Azure AI Search is a search service hosted in Azure that can index content on your premises or in a cloud location.

Diagram showing the conceptual architecture of the Azure AI Search service.

During the indexing process, AI Search crawls your content, processes it, and creates a list of words that will be added to the index, together with their location. There are five stages to the indexing process:

  1. Document Cracking. In document cracking, the indexer opens the content files and extracts their content.
  2. Field Mappings. Fields such as titles, names, dates, and more are extracted from the content. You can use field mappings to control how they're stored in the index.
  3. Skillset Execution. In the optional skillset execution stage, custom AI processing is done on the content to enrich the final index.
  4. Output field mappings. If you're using a custom skillset, its output is mapped to index fields in this stage.
  5. Push to index. The results of the indexing process are stored in the index in Azure AI Search.

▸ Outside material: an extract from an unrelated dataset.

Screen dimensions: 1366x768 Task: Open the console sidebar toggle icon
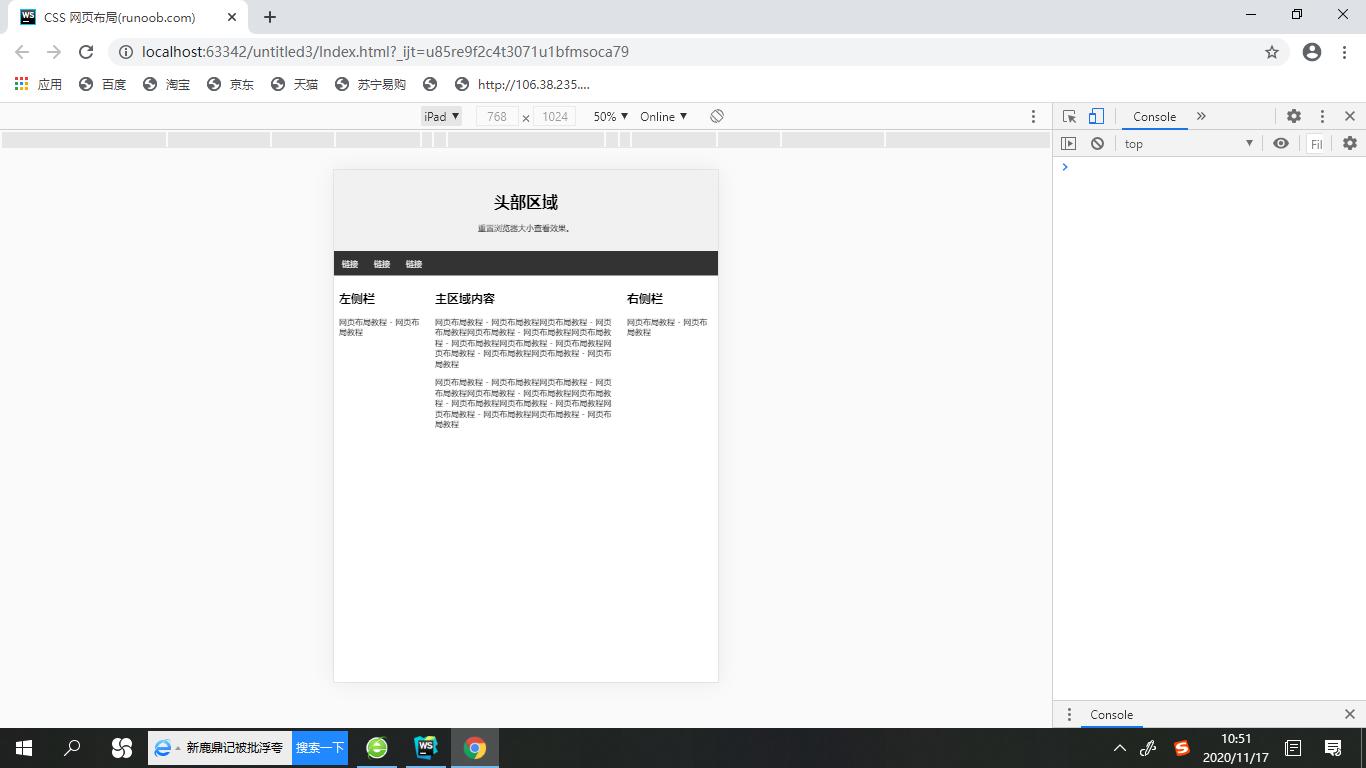coord(1069,143)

What is a AI Search skillset?

You can create a customized list of skills that will be executed as a skillset in the third stage of indexing. Each skill is a call to an AI process that enriches the index. For example, an AI skill might translate words into different languages or extract words from a binary image.

AI Search has a range of built-in skills, that you can include in your pipeline. Built-in skills use pretrained AI models, provided by Microsoft. These include:

  • Key phrase extraction. Detects important phrases in text based on the placement of terms, linguistic rules, and proximity to other terms.
  • Language detection. Detects the predominantly used language in text.
  • Merge. Merges text from several fields into a single field.
  • Sentiment. Detects sentiments such as positive, negative, and neutral in text.
  • Translation. Translates text from the original language into another to create a multilingual index.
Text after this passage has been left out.